Andrea Marrie is the only person in Canada to recover heart function after needing two heart pumps, implanted and removed by UBC surgeon Dr. Anson Cheung - photo courtesy Andrea Marrie
UBC Reports | Vol. 53 | No. 2 | Feb. 1, 2007
Student Beats Odds to Overcome Heart Failure
By Hilary Thomson
It’s not likely Andrea Marrie will ever win the lottery. Why? Because she scored a lifetime of luck last year.
On March 26, 2006, the 22-year-old fourth-year UBC biology student collapsed and was taken to UBC Hospital. She was released after overnight observation for what was believed to be the flu. After spending a day vomiting, she went to Vancouver General Hospital (VGH) where her condition plummeted due to massive heart failure; she lost consciousness and was put on life support.
Doctors didn’t know what was happening to this previously healthy and active young woman, but they told her frightened friends waiting at the hospital that she could die within 24 hours.
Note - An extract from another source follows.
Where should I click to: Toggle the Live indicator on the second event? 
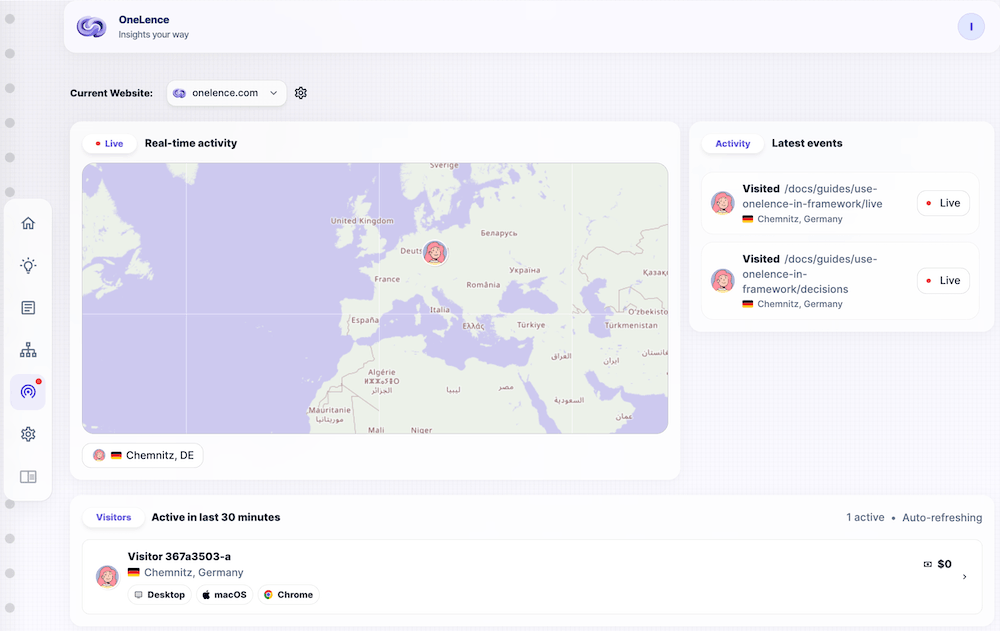point(943,280)
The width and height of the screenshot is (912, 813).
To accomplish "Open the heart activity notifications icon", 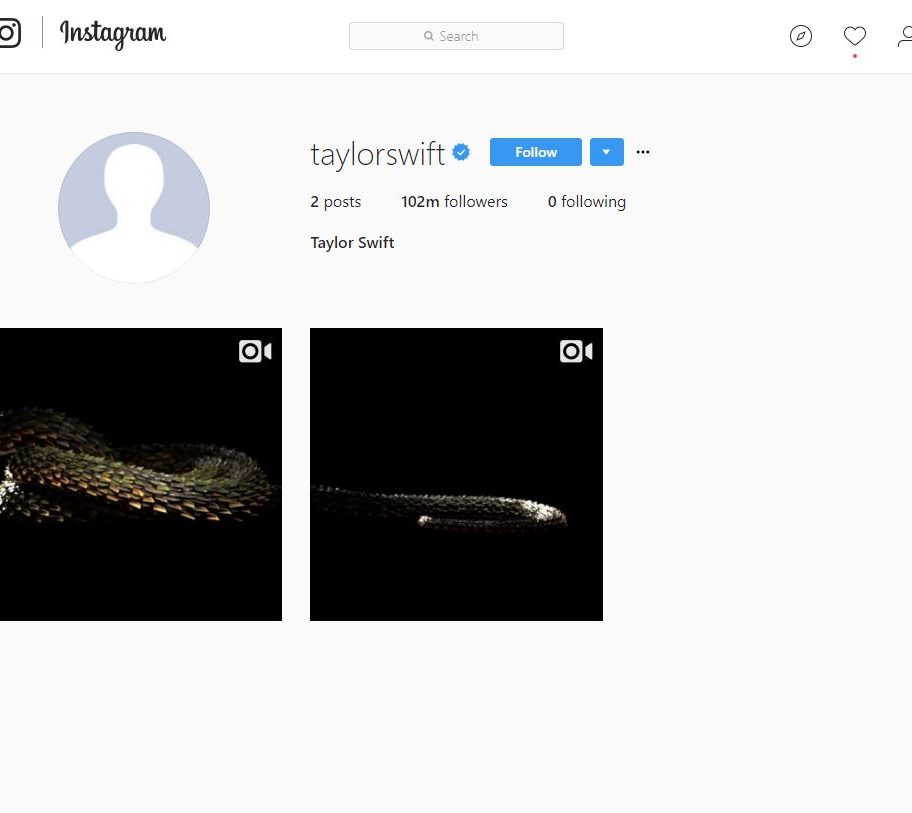I will point(854,36).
“I was in shock. I just kept thinking this isn’t possible,” says roommate Jill Kratzer. “We were allowed in to see her but it was really difficult because she was hooked up to all these machines with IV bags everywhere. My memory of those hours is all kind of a blur.”
At about 6 a.m. on March 28, the friends and Andrea’s aunt (her parents were in transit from Vancouver Island) were told she was getting worse. The hospital priest was called to give last rites and everyone said their goodbyes.
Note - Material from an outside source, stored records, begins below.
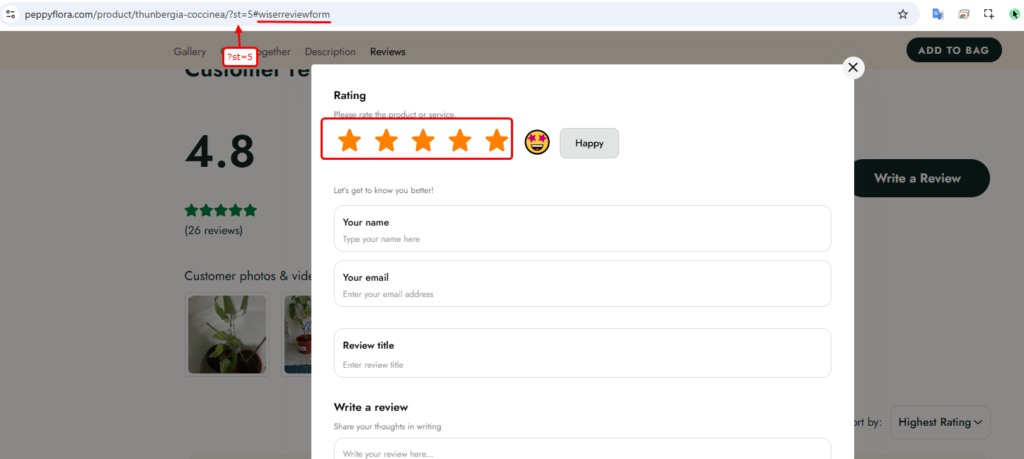Go to the Reviews tab
Viewport: 1024px width, 459px height.
click(388, 52)
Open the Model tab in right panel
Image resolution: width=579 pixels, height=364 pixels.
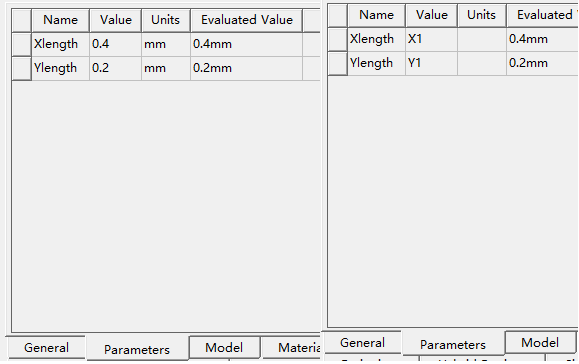coord(540,343)
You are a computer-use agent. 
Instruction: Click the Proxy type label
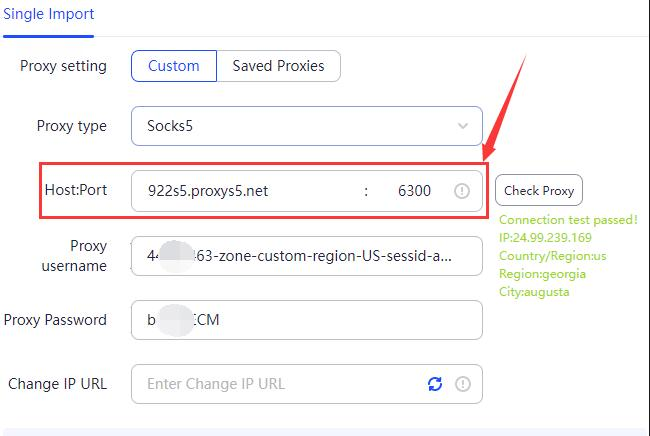[72, 126]
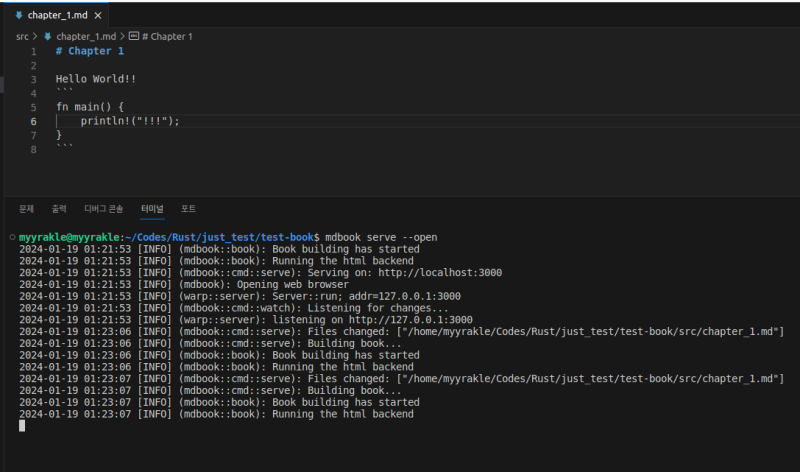Click the terminal cursor block to focus input
Viewport: 800px width, 472px height.
(22, 426)
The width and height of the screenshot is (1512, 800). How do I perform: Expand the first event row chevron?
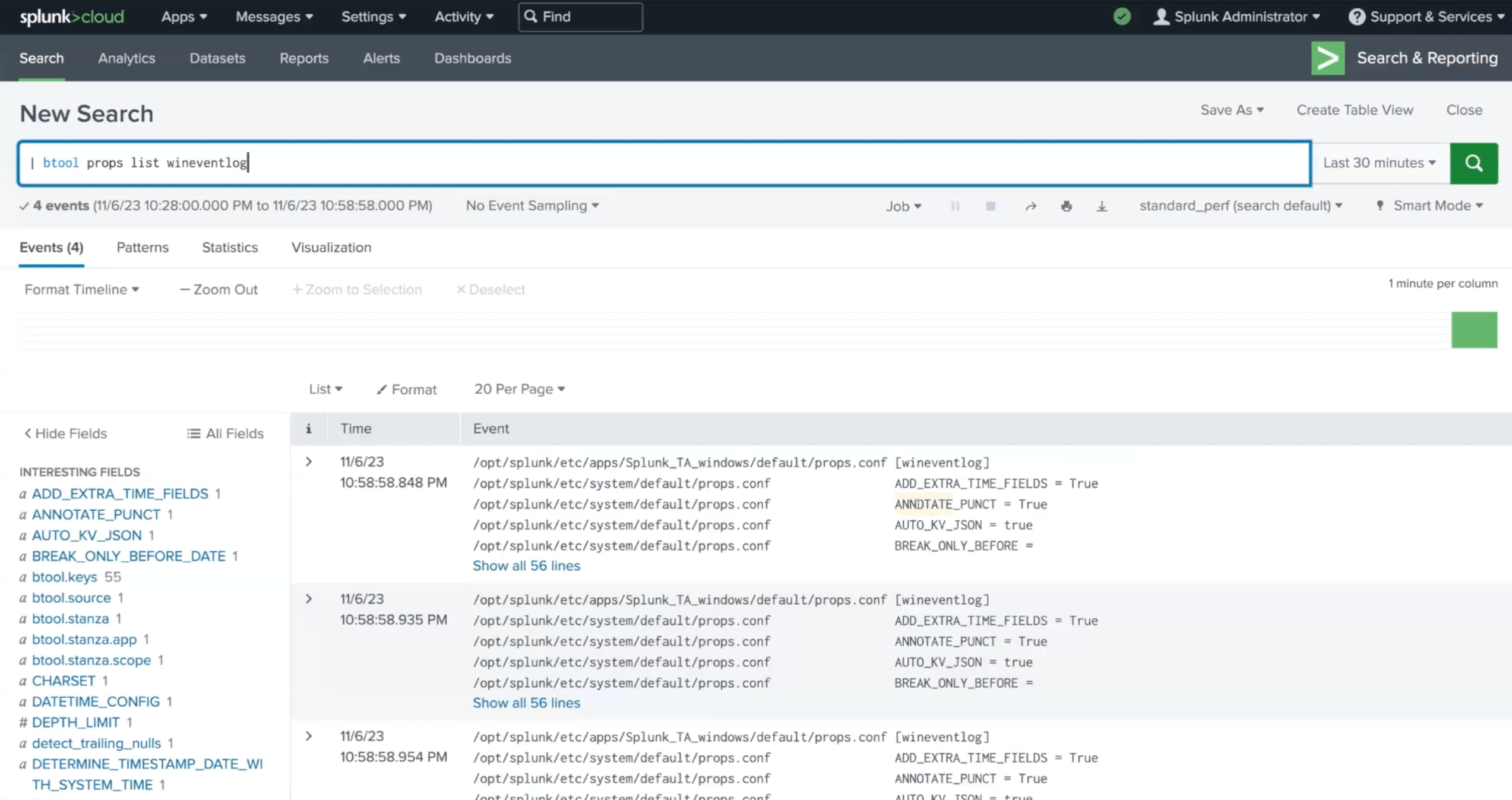pos(308,461)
That was the bad luck. The good luck kicked in when the cardiologist at VGH called in members of the St. Paul’s Hospital heart team who recommended inserting a ventricular assist device (VAD). The device, available in B.C. only at St. Paul’s, is used to keep critically ill heart patients alive until a transplant can be performed. The procedure involves inserting a fist-sized pump into the abdomen, where it takes over the natural pumping action of the heart.
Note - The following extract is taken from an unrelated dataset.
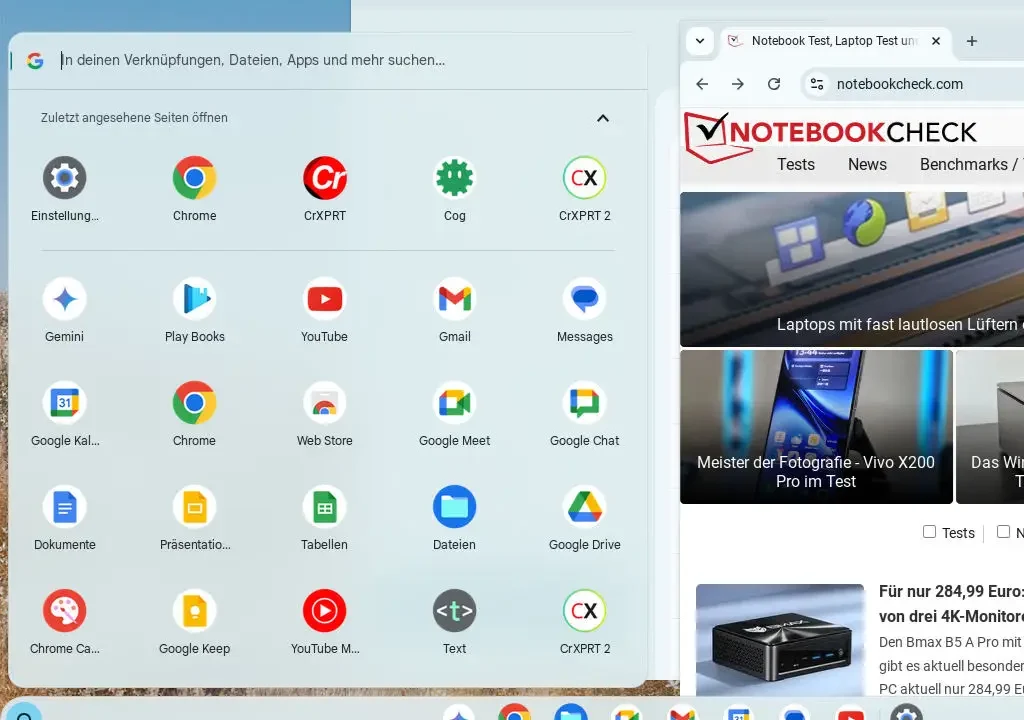Open the News menu on Notebookcheck
This screenshot has width=1024, height=720.
coord(867,165)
Dr. Anson Cheung is Surgical Director of the Cardiac Transplant and Mechanical Circulatory Assist program of B.C. at St. Paul’s and UBC Clinical Assistant Professor of Surgery. He inserted VADs in both left and right ventricles, or heart chambers, allowing Marrie’s heart to rest while the pumps did the work.
Marrie was in hospital for about five weeks to recover from her initial heart trauma -- caused by either a virus or an unusual heart rhythm -- and her surgeries.
“Andrea’s first weeks at St. Pauls’ Healthy Heart program were very slow -- she’d had three major cardiac surgeries and had lost a substantial amount of physical condition,” says Annemarie Kaan, Clinical Nurse Specialist for Heart Failure and Heart Transplant. “There were days when she felt she would be weak for the rest of her life, but there was always someone there to boost her spirits and help her maximize her fitness level.”
Marrie tried to live as normal a life as possible with the VADs, even going to the beach pulling the VAD system’s 10 kg. air compressor behind her.
In mid-July, the second big piece of luck came her way.
She was shocked when Cheung -- who in 2001 initiated the VAD program at St. Paul’s -- told her that her heart had recovered to the point where the VADs could be removed. Marrie is believed to be the only person in Canada and one of very few people in the world to recover heart function after needing two simultaneous VADs to keep her heart pumping. Fewer than five per cent of all single VAD patients can have the device removed without need for transplant.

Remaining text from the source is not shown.